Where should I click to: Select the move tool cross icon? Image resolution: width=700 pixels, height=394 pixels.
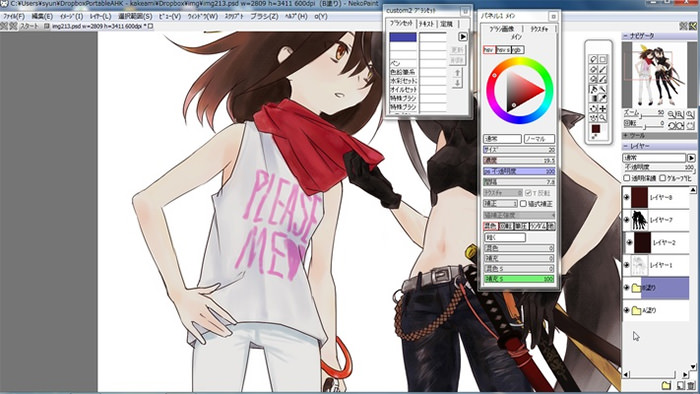[x=603, y=108]
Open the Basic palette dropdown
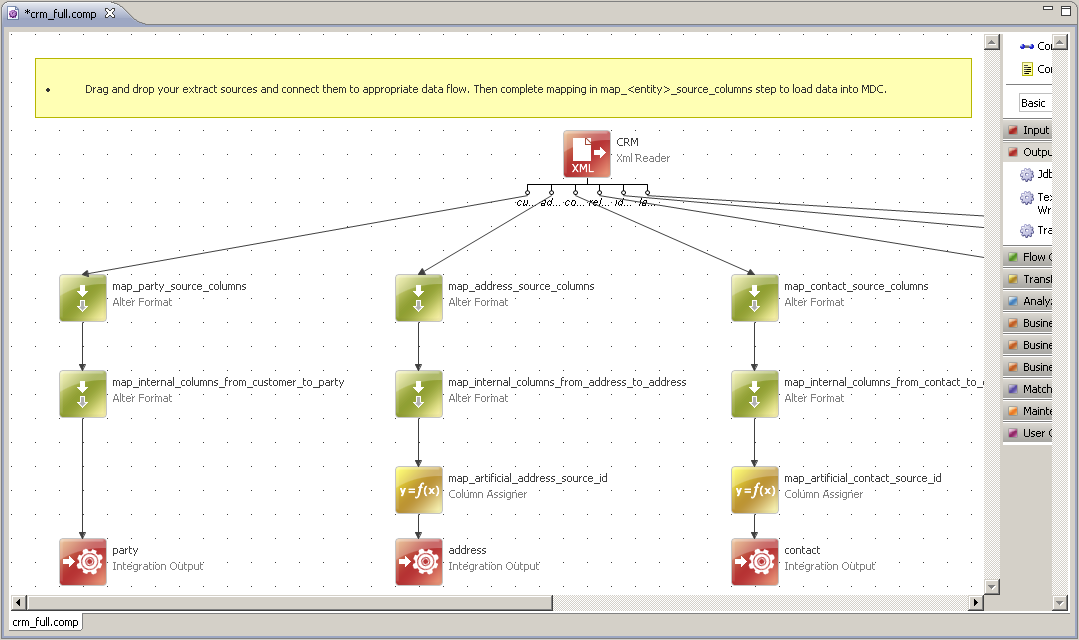Viewport: 1079px width, 640px height. coord(1034,103)
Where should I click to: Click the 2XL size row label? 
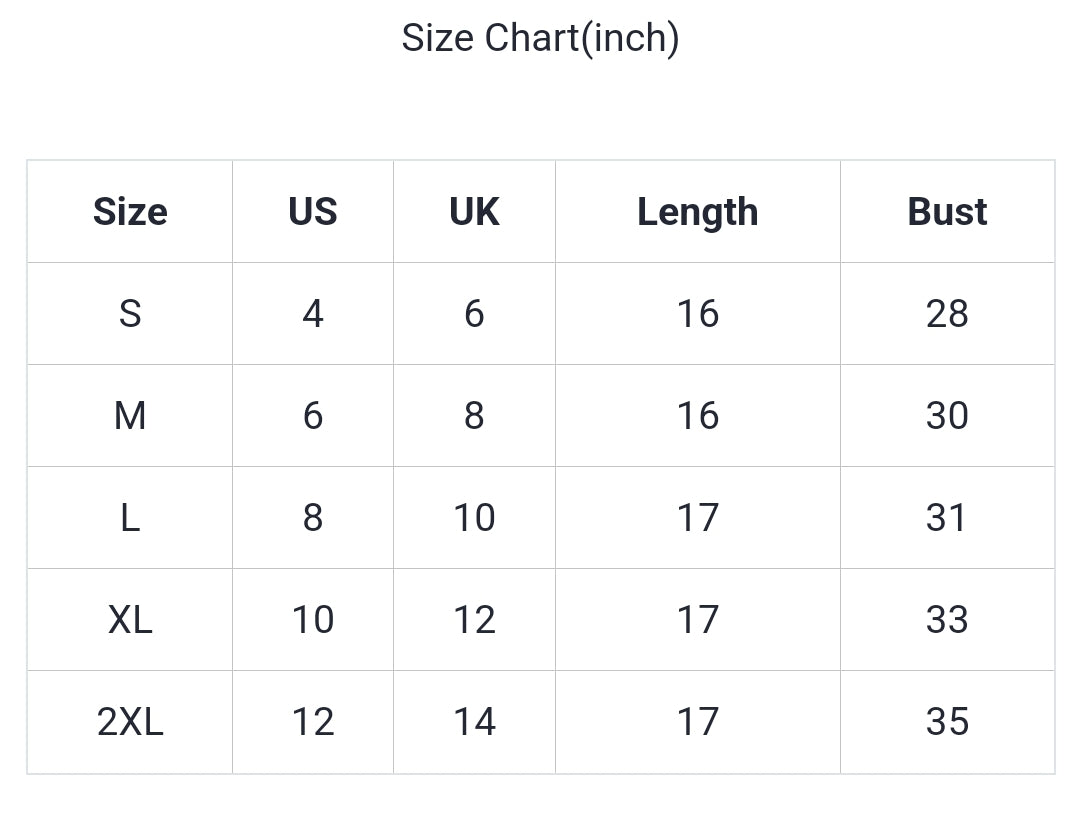tap(130, 722)
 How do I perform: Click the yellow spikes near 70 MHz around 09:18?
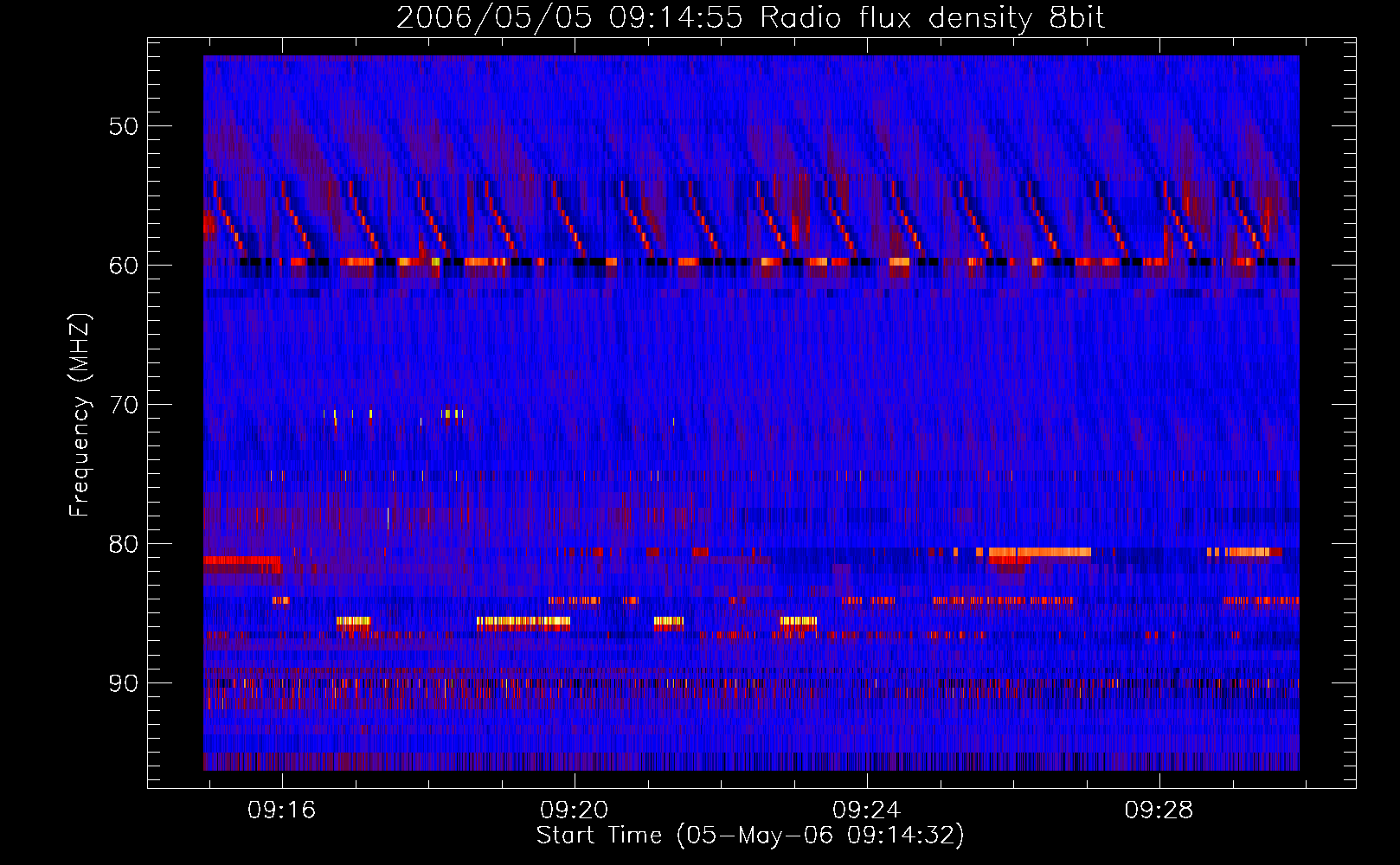(452, 414)
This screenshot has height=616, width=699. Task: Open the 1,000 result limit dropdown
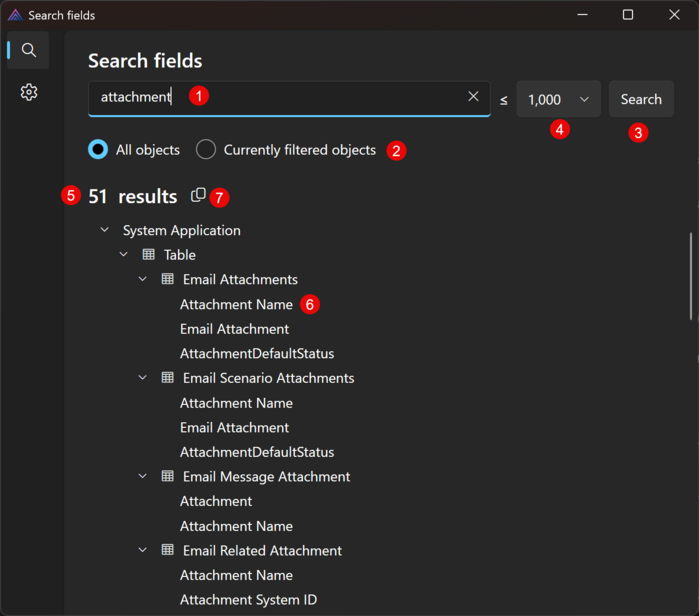[x=558, y=99]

Work to be completed:
Convert the records above into a JSON list of strings, one string per line, with blank lines dropped and the pictures left out.

Task solution:
[
  "Where should I click to: Select the move tool cross icon? Image resolution: width=700 pixels, height=394 pixels.",
  "[x=603, y=108]",
  "Open the Basic palette dropdown",
  "Viewport: 1079px width, 640px height. coord(1034,103)",
  "Where should I click to: Click the 2XL size row label? ",
  "tap(130, 722)",
  " How do I perform: Click the yellow spikes near 70 MHz around 09:18?",
  "(452, 414)",
  "This screenshot has height=616, width=699. Task: Open the 1,000 result limit dropdown",
  "[x=558, y=99]"
]